Notre tâche existentielle est désormais
claire : nous sommes porteurs de lumière qui venons éclairer la nuit noire
de l’Être pur, conscience prenant conscience d’elle-même et de l’Univers,
c’est-à-dire du miracle d’être. Notre apport est de créer le sens et la valeur
que nous donnons à l’existence, « justifiant » par là le fait d’être
– lui rendant ainsi son juste sens et sa juste valeur, qui peut confiner au
sacré. Une vie « sauvée » de l’absurdité est une vie dont le
caractère sacré est assumé, et qui est dès lors consacrée à la conscience.
Mais il ne s’agit pas d’emprunter ce sens et
cette valeur à un système collectif de croyances ou un autre mais bien de les
créer, de les trouver en soi. Ce n’est pas le conscient qui peut créer ce sens
et cette valeur car il est lui-même structuré par ce sens et cette valeur.
Ceux-ci émergent de l’inconscient, c’est-à-dire finalement de l’Univers puisque
rien ne permet de limiter l’Inconscient collectif. C’est à chacun,
individuellement, d’assumer ce pouvoir créateur fondamental qui définit notre
véritable liberté, et notre obligation envers l’existence. Dès lors où il y a
sens et valeur vivants, il y a amour, c’est-à-dire conscience ouverte en lien
avec l’Univers et avec le mystère qui le crée, dont elle n’a jamais été séparée.
Une autre façon de dire tout cela est :
votre mission, si vous l’acceptez, est de permettre à l’amour de s’incarner au
travers de votre existence, d’ensemencer ainsi l’Univers et de le révéler à ses
propres yeux, dans toute sa terrible beauté.
-------
▶ CONSIGNE
Reprenez, s'il vous plaît, le passage ci-dessus sur le sens et la valeur de l'existence juste après sa dernière phrase, et poursuivez-le.

▶ EXTRAIT DE DONNÉES
-------
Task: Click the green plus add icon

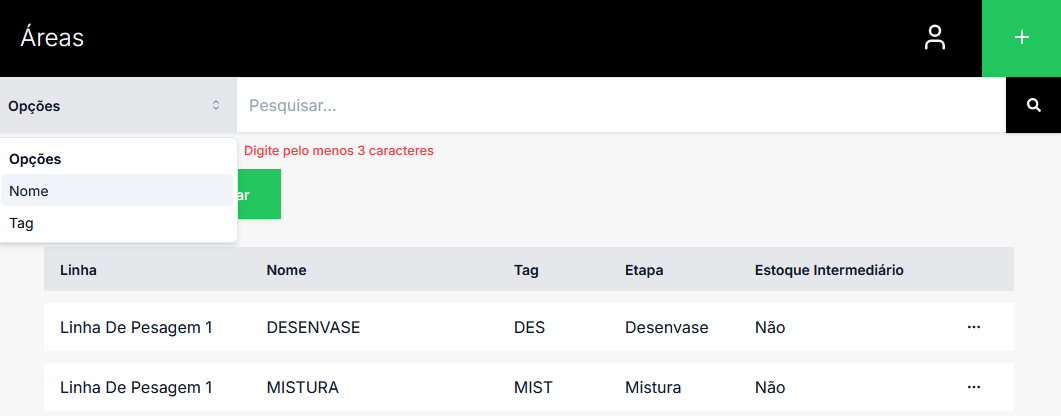Action: pyautogui.click(x=1021, y=38)
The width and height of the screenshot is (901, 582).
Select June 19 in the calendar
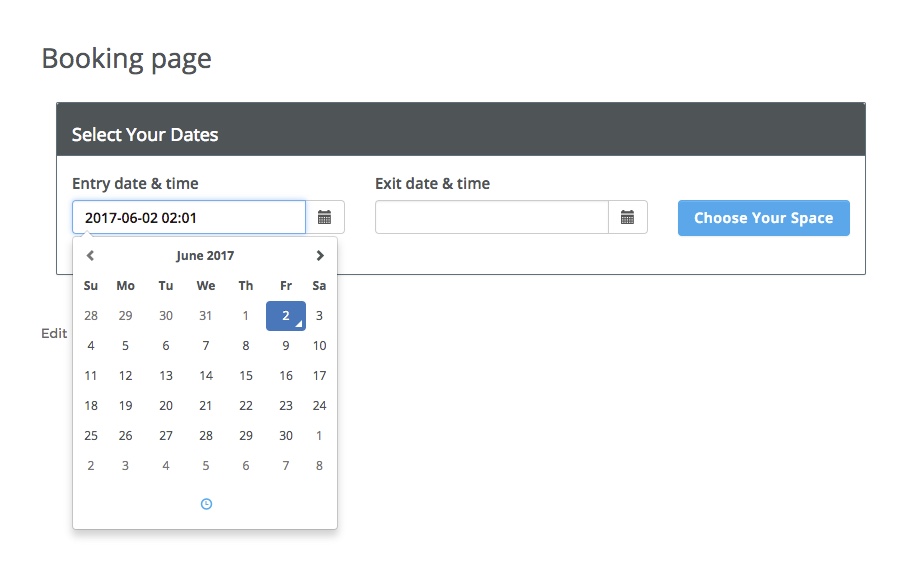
-------
▶ RÉPONSE
Citations de Jung
Il écrit dans Ma vie :
« Partant de Nairobi, nous visitâmes dans une
petite Ford les Athi Plains, grande réserve de gibier. Sur une colline peu
élevée, dans cette vaste savane, un spectacle sans pareil nous attendait.
Jusqu’à l’horizon le plus lointain nous aperçûmes d’immenses troupeaux :
gazelles, antilopes, gnous, zèbres, phacochères, etc. Tout en paissant et
remuant leurs têtes, les bêtes des troupeaux avançaient en un cours insensible
— à peine percevait-on le cri mélancolique d’un oiseau de proie : c’était le
silence du commencement éternel, le monde comme il avait toujours été dans
l’état de non-être ; car jusqu’à une époque toute récente personne n’était là
pour savoir que c’était “ ce monde ”. Je m’éloignai de mes compagnons jusqu’à
les perdre de vue. J’avais le sentiment d’être tout à fait seul. J’étais alors
le premier homme qui savait que cela était le monde, et qui par sa connaissance
venait seulement de le créer réellement.
C’est ici qu’avec une éblouissante clarté
m’apparut la valeur cosmique de la conscience : Quod natura relinquit imperfectum, ars perficit (“ Ce que la nature
laisse incomplet, l’art le parfait ”), est-il dit dans l’alchimie. L’homme,
moi, en un acte invisible de création, ai mené le monde à son accomplissement
en lui conférant existence objective. On a attribué cet acte au seul créateur,
sans prendre garde que, ce faisant, on ravale la vie et l’être, y compris l’âme
humaine, à n’être qu’une machine calculée dans ses moindres détails qui
continue sur sa lancée, dénuée de sens, en se conformant à des règles connues
d’avance et prédéterminées.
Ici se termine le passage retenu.